*To do*.
Count how many lines of the material below contain the string "arrow", treating uppercase and lowercase as different. Reply with the number alone.

*Pointing data for screenshots*.
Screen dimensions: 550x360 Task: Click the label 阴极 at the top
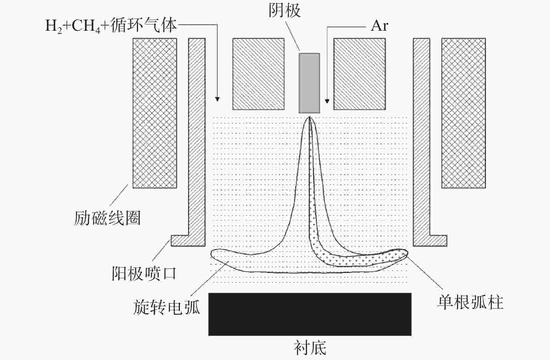click(285, 11)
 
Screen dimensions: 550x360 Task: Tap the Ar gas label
click(379, 26)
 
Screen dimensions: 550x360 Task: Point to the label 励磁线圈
click(107, 218)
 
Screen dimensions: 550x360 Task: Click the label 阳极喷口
click(144, 273)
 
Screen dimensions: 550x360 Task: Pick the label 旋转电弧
click(167, 307)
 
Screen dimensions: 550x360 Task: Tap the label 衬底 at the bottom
click(310, 348)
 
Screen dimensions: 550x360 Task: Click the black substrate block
click(310, 314)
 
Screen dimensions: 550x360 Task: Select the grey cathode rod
click(309, 83)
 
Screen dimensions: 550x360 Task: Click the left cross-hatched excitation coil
click(155, 113)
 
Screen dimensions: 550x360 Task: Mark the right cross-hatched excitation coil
click(464, 113)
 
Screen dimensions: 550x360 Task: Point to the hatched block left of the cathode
click(258, 74)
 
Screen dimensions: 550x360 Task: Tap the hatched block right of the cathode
click(359, 74)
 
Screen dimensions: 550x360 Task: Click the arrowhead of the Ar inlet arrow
click(327, 101)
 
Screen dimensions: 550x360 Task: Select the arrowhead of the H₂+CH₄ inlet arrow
click(217, 99)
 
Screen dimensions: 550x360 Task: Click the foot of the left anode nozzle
click(180, 241)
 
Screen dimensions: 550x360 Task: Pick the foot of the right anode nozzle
click(439, 241)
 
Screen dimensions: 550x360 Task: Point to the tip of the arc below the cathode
click(309, 117)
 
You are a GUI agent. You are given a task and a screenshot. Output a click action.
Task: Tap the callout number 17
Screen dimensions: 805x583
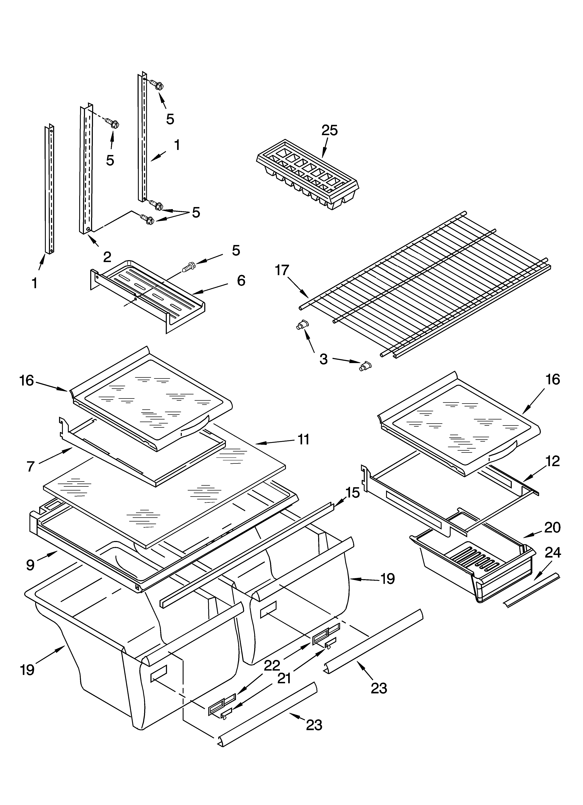[282, 270]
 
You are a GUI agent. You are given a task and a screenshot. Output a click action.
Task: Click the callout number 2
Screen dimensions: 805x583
[107, 257]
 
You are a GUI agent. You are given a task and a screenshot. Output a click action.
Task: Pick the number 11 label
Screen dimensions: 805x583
[304, 439]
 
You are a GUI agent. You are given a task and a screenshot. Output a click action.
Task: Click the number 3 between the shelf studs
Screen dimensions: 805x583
[324, 359]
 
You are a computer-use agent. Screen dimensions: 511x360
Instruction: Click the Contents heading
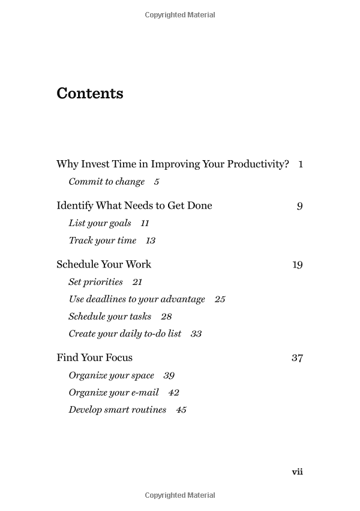[x=90, y=94]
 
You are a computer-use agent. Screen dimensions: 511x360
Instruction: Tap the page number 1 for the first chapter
[x=301, y=164]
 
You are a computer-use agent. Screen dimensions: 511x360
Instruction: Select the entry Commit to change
[x=107, y=182]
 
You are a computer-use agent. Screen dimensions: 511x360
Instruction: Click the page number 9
[x=299, y=206]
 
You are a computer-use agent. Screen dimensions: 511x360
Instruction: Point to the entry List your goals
[x=100, y=223]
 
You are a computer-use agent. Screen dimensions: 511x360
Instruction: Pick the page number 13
[x=150, y=241]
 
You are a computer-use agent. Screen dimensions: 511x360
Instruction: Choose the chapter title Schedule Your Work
[x=104, y=264]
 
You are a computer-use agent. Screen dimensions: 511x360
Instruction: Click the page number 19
[x=298, y=265]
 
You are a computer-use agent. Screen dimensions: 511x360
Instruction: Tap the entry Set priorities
[x=95, y=282]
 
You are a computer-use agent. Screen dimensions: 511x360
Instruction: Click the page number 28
[x=166, y=317]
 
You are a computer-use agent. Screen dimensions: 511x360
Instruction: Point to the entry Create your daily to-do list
[x=125, y=334]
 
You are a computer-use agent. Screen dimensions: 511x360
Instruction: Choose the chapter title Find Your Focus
[x=94, y=358]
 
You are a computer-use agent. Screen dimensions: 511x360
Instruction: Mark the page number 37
[x=297, y=358]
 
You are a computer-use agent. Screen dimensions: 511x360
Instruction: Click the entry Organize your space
[x=111, y=375]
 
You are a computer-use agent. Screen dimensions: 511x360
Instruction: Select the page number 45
[x=181, y=410]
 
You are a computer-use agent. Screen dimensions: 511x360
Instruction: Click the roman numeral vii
[x=297, y=472]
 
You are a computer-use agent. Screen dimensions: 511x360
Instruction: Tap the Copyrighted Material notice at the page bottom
[x=180, y=495]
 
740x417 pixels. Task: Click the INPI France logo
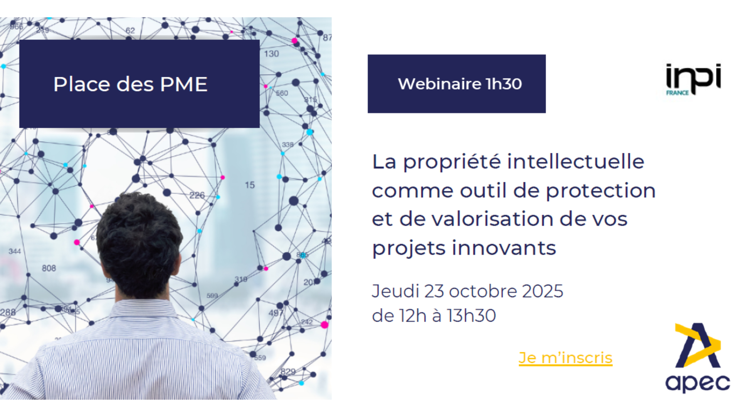coord(693,79)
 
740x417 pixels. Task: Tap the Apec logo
coord(698,358)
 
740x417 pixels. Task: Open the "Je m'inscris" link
coord(565,358)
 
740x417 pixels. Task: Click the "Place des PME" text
coord(130,84)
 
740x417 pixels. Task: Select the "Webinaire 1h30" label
coord(460,84)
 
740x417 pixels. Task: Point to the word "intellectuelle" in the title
coord(575,161)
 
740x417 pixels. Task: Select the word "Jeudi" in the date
coord(395,291)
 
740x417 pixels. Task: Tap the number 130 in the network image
coord(271,54)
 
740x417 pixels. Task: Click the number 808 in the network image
coord(49,268)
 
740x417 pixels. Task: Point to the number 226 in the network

*Written response*.
2